- **Directions**
Look over the data below and give the number of lines containing the word "computer", with no other words.
== Segment start ==
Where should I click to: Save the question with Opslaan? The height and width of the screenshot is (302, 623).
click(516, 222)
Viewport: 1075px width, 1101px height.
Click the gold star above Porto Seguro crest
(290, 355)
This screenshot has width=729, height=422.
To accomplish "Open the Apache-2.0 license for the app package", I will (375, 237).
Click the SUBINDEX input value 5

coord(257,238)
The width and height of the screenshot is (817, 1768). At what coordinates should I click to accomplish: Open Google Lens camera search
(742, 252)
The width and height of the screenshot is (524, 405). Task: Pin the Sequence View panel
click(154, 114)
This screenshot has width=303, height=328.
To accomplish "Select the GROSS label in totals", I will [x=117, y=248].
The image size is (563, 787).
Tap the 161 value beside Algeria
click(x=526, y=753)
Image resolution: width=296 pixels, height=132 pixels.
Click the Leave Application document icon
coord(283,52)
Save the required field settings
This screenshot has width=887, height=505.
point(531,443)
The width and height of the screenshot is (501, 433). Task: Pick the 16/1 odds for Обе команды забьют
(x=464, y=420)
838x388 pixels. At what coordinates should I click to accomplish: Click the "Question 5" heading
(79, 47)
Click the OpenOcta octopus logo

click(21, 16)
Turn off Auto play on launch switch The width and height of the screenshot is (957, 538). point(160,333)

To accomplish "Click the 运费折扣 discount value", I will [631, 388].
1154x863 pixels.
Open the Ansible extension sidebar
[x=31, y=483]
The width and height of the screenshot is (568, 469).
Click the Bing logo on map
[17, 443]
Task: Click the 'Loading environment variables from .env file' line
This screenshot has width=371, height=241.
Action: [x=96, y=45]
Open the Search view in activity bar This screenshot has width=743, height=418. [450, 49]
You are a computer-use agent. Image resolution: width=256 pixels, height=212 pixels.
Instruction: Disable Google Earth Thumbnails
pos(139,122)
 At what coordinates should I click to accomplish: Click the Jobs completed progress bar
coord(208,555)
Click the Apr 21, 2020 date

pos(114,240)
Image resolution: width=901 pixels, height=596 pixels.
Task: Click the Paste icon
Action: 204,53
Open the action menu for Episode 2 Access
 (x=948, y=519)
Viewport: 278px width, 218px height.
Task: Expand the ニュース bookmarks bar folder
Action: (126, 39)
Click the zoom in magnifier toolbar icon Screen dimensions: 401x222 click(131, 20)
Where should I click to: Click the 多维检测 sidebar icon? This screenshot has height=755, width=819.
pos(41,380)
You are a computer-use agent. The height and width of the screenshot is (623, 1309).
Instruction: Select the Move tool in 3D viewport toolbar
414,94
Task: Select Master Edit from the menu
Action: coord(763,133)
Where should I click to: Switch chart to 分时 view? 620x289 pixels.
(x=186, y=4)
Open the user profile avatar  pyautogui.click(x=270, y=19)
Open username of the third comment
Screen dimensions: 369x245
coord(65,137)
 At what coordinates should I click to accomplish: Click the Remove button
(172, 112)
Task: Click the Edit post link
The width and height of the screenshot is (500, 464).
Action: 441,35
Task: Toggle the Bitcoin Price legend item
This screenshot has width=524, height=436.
== Segment end ==
- **Solution to this problem**
2